A review by davidwright
The Waitress Was New by Dominique Fabre

5.0

Not long ago I and a bunch of folks I know read and loved Stewart O’Nan’s Last Night at the Lobster, a beautiful melancholy novella about a restaurant’s last shift, so you know I was intrigued when a friend told me about a book she said was like the French version of O’Nan. Indeed, in many ways the books are doppelgangers: brief, wistful stories of what happens to the staff when the restaurant they work in shuts down. The effect is similar yet also strikingly different, O’Nan’s book set in the bleak midwinter while Fabre’s is more autumnal both in setting and tone. Pierre is the aging barman in a Paris café that seems to have lost its manager.
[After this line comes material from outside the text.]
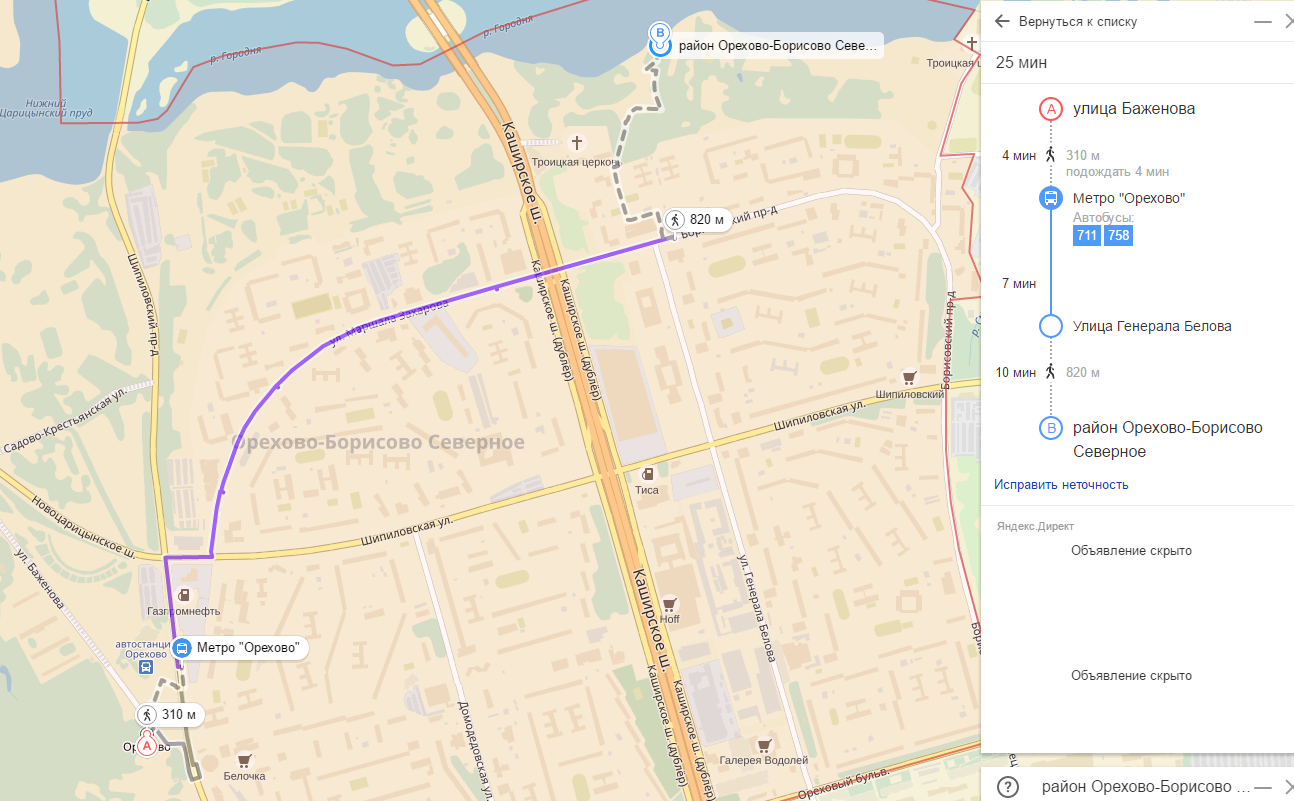1294x801 pixels.
Task: Select the red point A marker in the route list
Action: coord(1051,109)
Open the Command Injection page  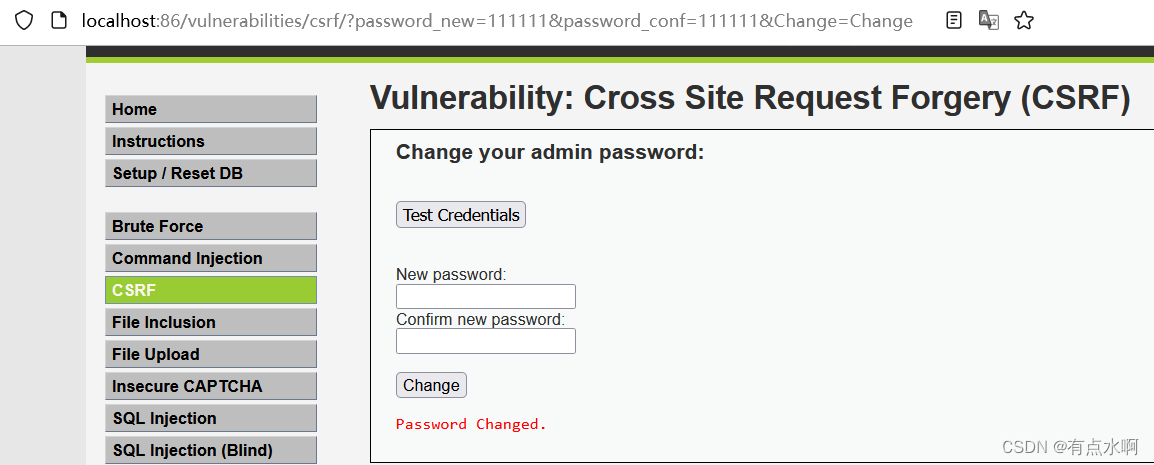click(210, 258)
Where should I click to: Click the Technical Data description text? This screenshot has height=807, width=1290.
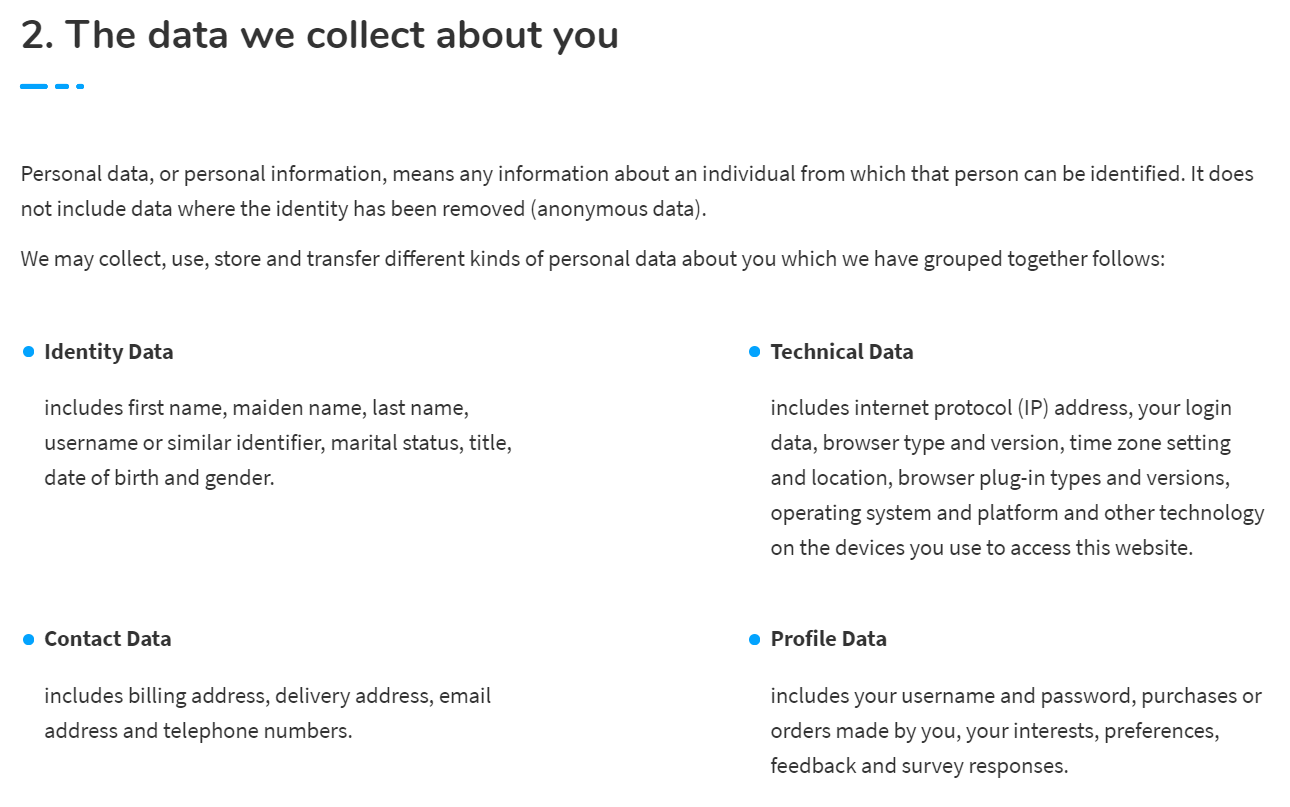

Nobody really knows what is going on, and it is assumed that the boss is off on a fling with the regular waitress, ‘out sick’ with the grippe. To say more would be to give away what little plot there is, in a book that isn’t really about plot at all, but about the wistful, amused, and somewhat lost outlook of its sad clown narrator. Pierre’s gently self-deprecating delivery and disarming candor resists the dramatic, and yet such offhand observations as “All of that to be served chop-chop, with all these people lined up in front of me at the bar, I don’t really know them but I’ve been serving them day after day for a good thirty years,” speak volumes without every raising their voice. Life goes by, the weather changes, a new girl comes on to help out, the commuters come and go, and the bartender listens to the countless confidences of strangers which mean everything and nothing at all. Unlike O’Nan’s American workers, there is less sense of betrayal, with Pierre seeming to accept his life’s limits with a modest Gallic shrug. "I get off at seven but I'm never a stickler about leaving on time, what have I got to do at home? I'm just a barman, and the longer I stay on the more life goes by in the best possible way. So there we are." There we are indeed.